Da quanto tempo fai l’artista e quali differenze noti fra i tuoi esordi e oggi?
A diciotto anni realizzavo opere utilizzando polveri di fusaggine, pigmenti puri e altri scarti pulviscolari, quasi sempre in bianco e nero o comunque dalle cromie molto sintetiche. Su questi supporti si mescolavano gesti energici e decisi che andavano esaurendo la loro forza, smaterializzandosi, grazie alla componente particellare della polvere stessa. Al contempo cercavo di fissare faticosamente (ahimè non sempre riuscendoci) quei depositi che si erano via via accumulati o che, in conseguenza dei miei interventi, avevano “disegnato” sulla superficie le tracce del loro passaggio.
Nei processi di allora ritrovo il mio desiderio di fare un passo indietro rispetto all’opera, di essere un agente provocatore, di lasciare, infine, che il caso o le circostanze seguano il proprio corso.
Quali tematiche trattano i tuoi lavori e che progetti hai in programma?
Cerco di ascoltare la corrente fluida del nostro tempo, dove tutto non ha una forma ben precisa e al contempo potrebbe essere anche il contrario di sé stesso. Così, nel tentativo di evadere da me stesso, ho rotto il vaso delle regole, l’unica cosa da fare a quel punto era ricomporlo in maniera diversa. Sono diventato prima meccanico, poi elettricista poi programmatore.

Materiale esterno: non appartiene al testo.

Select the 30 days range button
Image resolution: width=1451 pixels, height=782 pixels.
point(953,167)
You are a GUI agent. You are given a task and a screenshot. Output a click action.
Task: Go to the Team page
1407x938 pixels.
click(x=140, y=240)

Per sentirmi artista ho smesso di esserlo, per creare opere o smesso di farle, l’unico modo per esserci era “sparire”. Non a caso, il progetto che ha inaugurato il 3 maggio presso la galleria Luca Tommasi Arte Contemporanea, si chiama Ghost in The Machine, uno spirito che abita un oggetto inanimato, un’apparizione, un’immagine, un’illusione.
Come ti rapporti con la città in cui vivi?

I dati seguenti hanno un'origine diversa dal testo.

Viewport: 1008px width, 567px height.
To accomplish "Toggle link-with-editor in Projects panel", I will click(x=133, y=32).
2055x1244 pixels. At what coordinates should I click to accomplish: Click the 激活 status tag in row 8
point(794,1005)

Abito a Milano da ormai metà della mia vita. Credo di avere una memoria storica sufficiente per dire che sia una città migliorata e anche il mio rapporto con lei è andato di pari passo, ma non ne sono legato sentimentalmente.
Cosa pensi del sistema dell’arte contemporanea?

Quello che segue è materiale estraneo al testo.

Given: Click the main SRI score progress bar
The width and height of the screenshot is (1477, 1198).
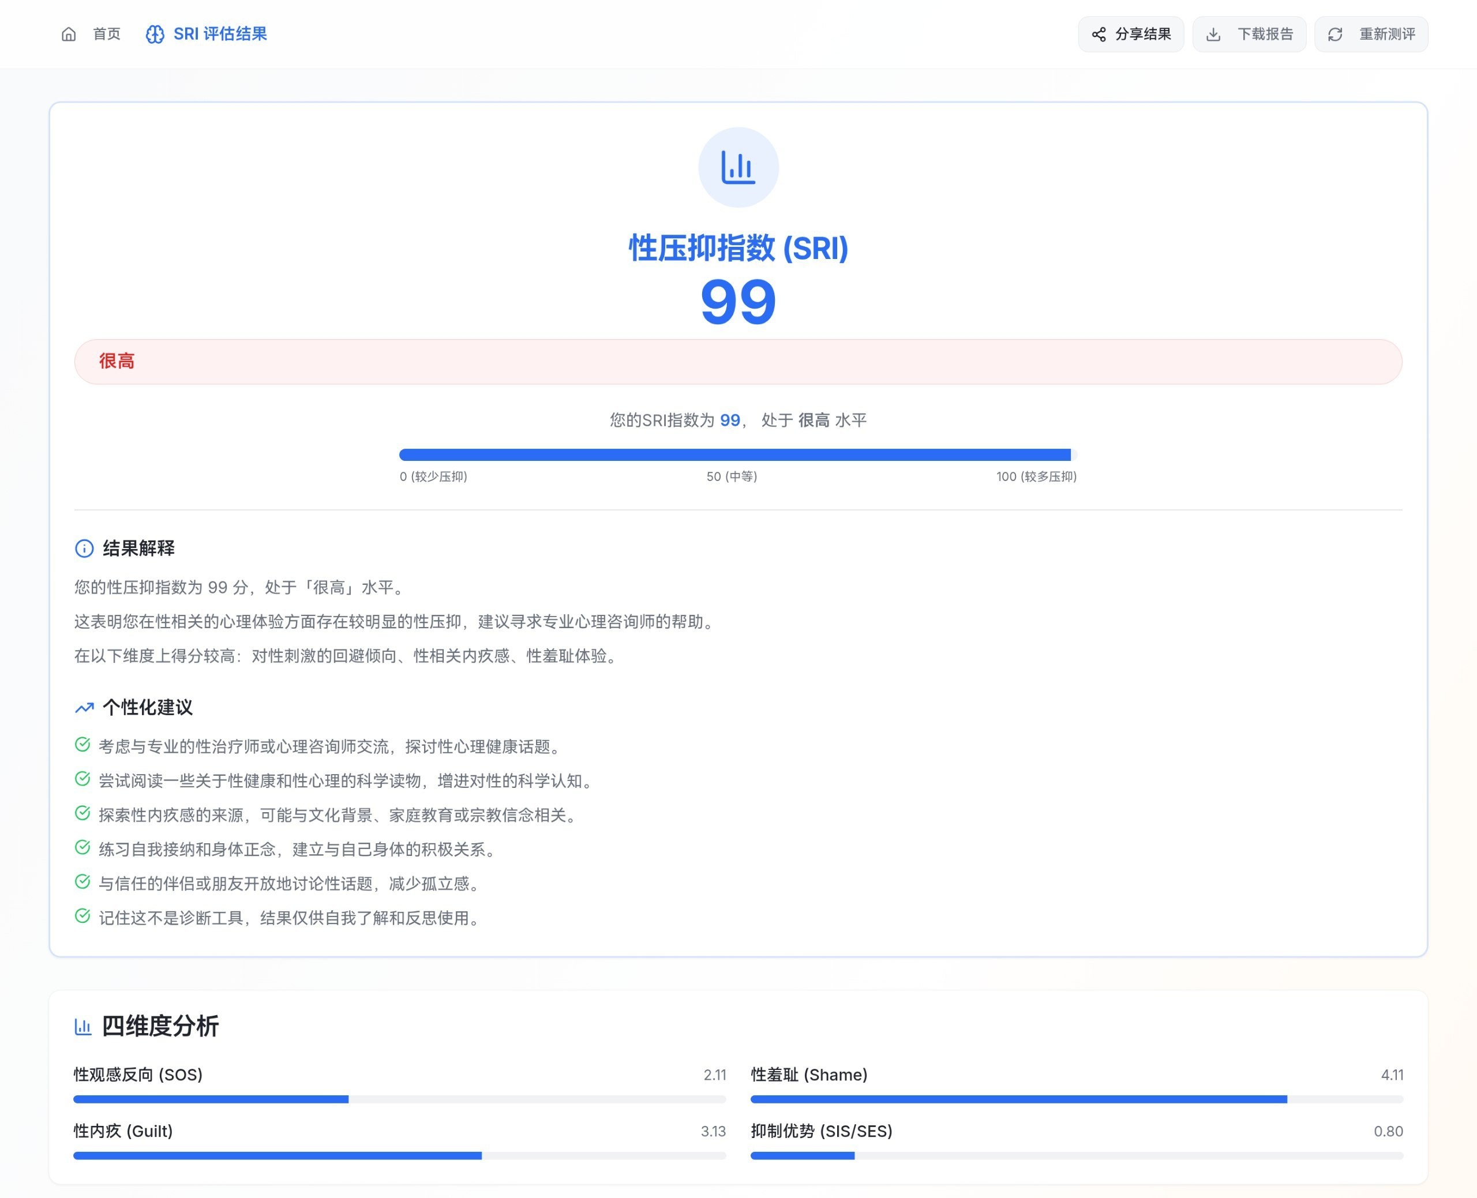Looking at the screenshot, I should 737,455.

I galleristi fanno gli artisti, gli artisti fanno i curatori e così via.
Che domanda vorresti ti facessi?
Come nasce una tua opera?
Da ragazzino, aspettavo che i miei amici rincasassero per cena per trovare rifugio tra i grandi cilindri di cemento che utilizzavano nei cantieri e che all’occasione diventavano segreti nascondigli per le nostre scorribande. Nelle serate in cui il cielo era più terso, si potevano osservare delle lune cristalline. La luna è una sorta di disco bianco su di uno sfondo scuro, ma se cominci a guardarla con attenzione emergono i toni che ne modulano la superficie, quel disco si fa solido e rotondo. È in quel momento che il mio pensiero si posava sul satellite e il mio sguardo fantasticava su quel che potesse succedere dall’altra parte del nostro pianeta. Da questa distanza, che tiene insieme desiderio e mancanza, nasce tutto quello che faccio.